▸ **PROVIDED TEXT**:
The Frederick News-Post
- Type: Daily newspaper
- Format: Broadsheet
- Owner: Ogden Newspapers Inc.
- Publisher: Geordie Wilson
- Founded: 1883; 143 years ago (as The News)
- Headquarters: 351 Ballenger Center Drive; Frederick, Maryland 21703; 39°23′46″N 77°25′33″W﻿ / ﻿39.39615°N 77.42576°W;
- Sister newspapers: The Frederick Post (1916–2002) (merged to form The Frederick News-Post)
- OCLC number: 31371730
- Website: fredericknewspost.com

= The Frederick News-Post =

Newspaper in Frederick, Maryland, US

The Frederick News-Post is the local newspaper of Frederick County, Maryland. In addition to discussing local news, the newspaper addresses international, national, and regional news. The paper publishes six days per week.

==History==
On October 15, 1883, a Frederick printing company first published The News, an evening newspaper that would eventually become The Frederick News-Post. William T. Delaplaine, grandfather of the current president of Great Southern, began his business career in Frederick in 1880 when he opened a small printing shop. He expanded the operation by establishing the first daily newspaper in Frederick, The News, in October 1883. The business was incorporated in June 1888.

▸ **EXERCISES**:
a) According to the Frederick News-Post article, in what month and year was the business incorporated?
b) Extend the history section of the article on The Frederick News-Post, picking up right after its final sentence.
Nothing in the lines that follow is needed.

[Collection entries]
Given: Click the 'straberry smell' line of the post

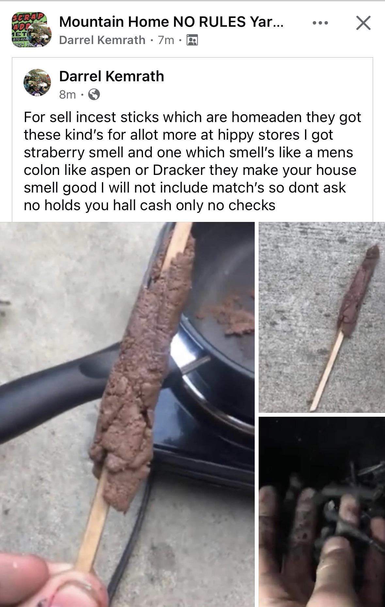Looking at the screenshot, I should (188, 152).
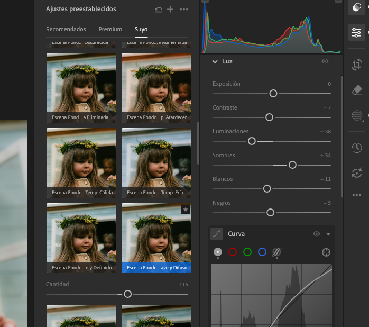
Task: Open the Crop and rotate tool
Action: click(x=357, y=65)
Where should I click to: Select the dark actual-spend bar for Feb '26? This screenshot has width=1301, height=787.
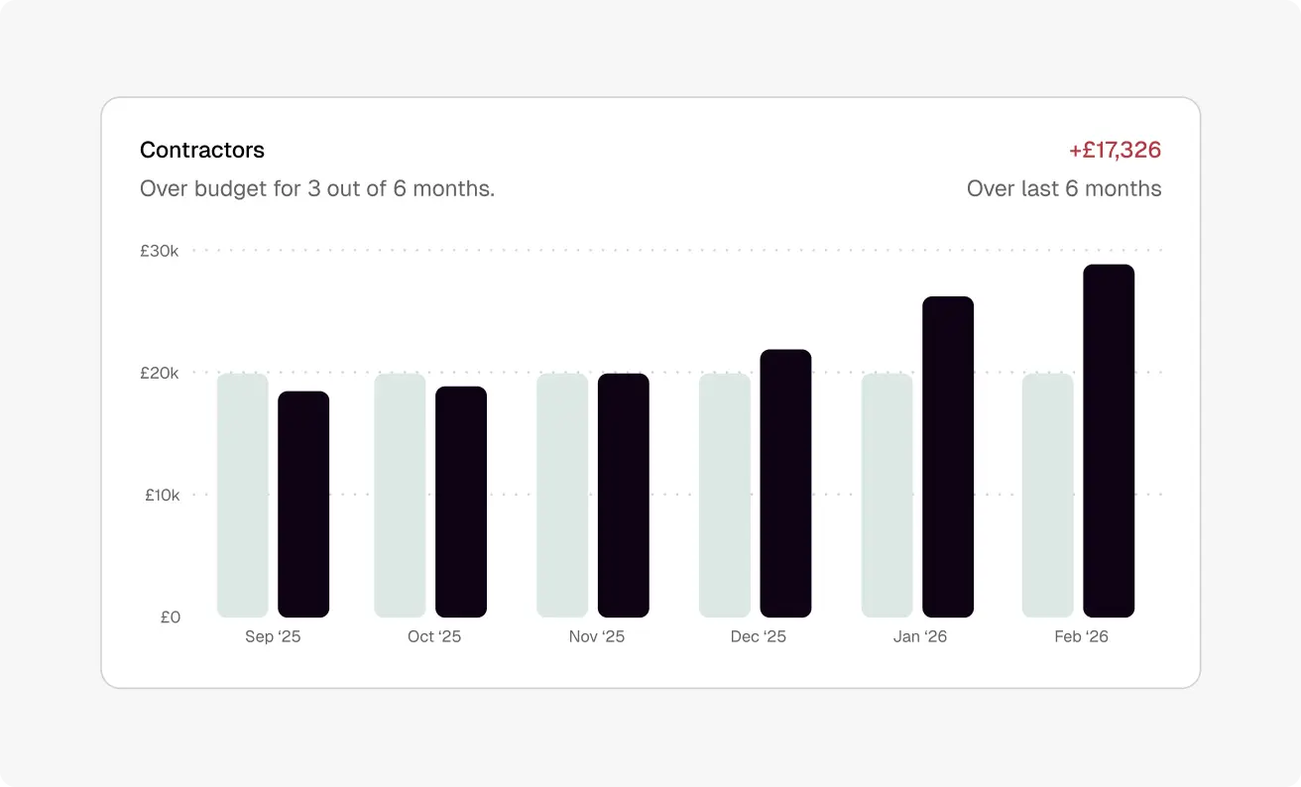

▸ **EXPECTED RESPONSES**:
a) June 1888.

b)
A competing daily newspaper, The Frederick Post, began publication in December 1910, and several years later was purchased by Great Southern, which remained a family-owned business. Surviving members of the third generation of the founder are Mr. Delaplaine and Mrs. Frances A. Randall, and fourth-generation members were involved in the businesses.

In 1916, through a business deal, The News acquired The Frederick Post, publishing The News in the evenings and The Frederick Post in the morning.

In 2002, the two papers were merged to create a single morning edition known as The Frederick News-Post. The Sunday edition created in October of that year created a true daily paper published 365 days a year.

Publisher George E. Randall died in 2004. He was a fourth-generation descendant of the founder. His brother, Myron Randall, Junior was named president and publisher. William B. Randall, Myron Randall's son and a fifth-generation family member, joined the company.

The News-Post moved into a new building in April 2008, with a new high-speed, six-tower TKS press capable of printing 70,000 copies an hour.

In early November 2008, Randall Family LLC, publisher of The Frederick News-Post, laid off 16 employees, four from the newsroom. The total layoffs represented about 7% of the company's workforce, and were the result of a dramatic drop in advertising revenue over the preceding two years. It was the first time in company history that layoffs had been issued.

In 2009, The Frederick News-Post suspended its Monday edition, making the paper available six days a week. Employees were forced to take five-day furloughs, and the company reduced its pension benefits to employees.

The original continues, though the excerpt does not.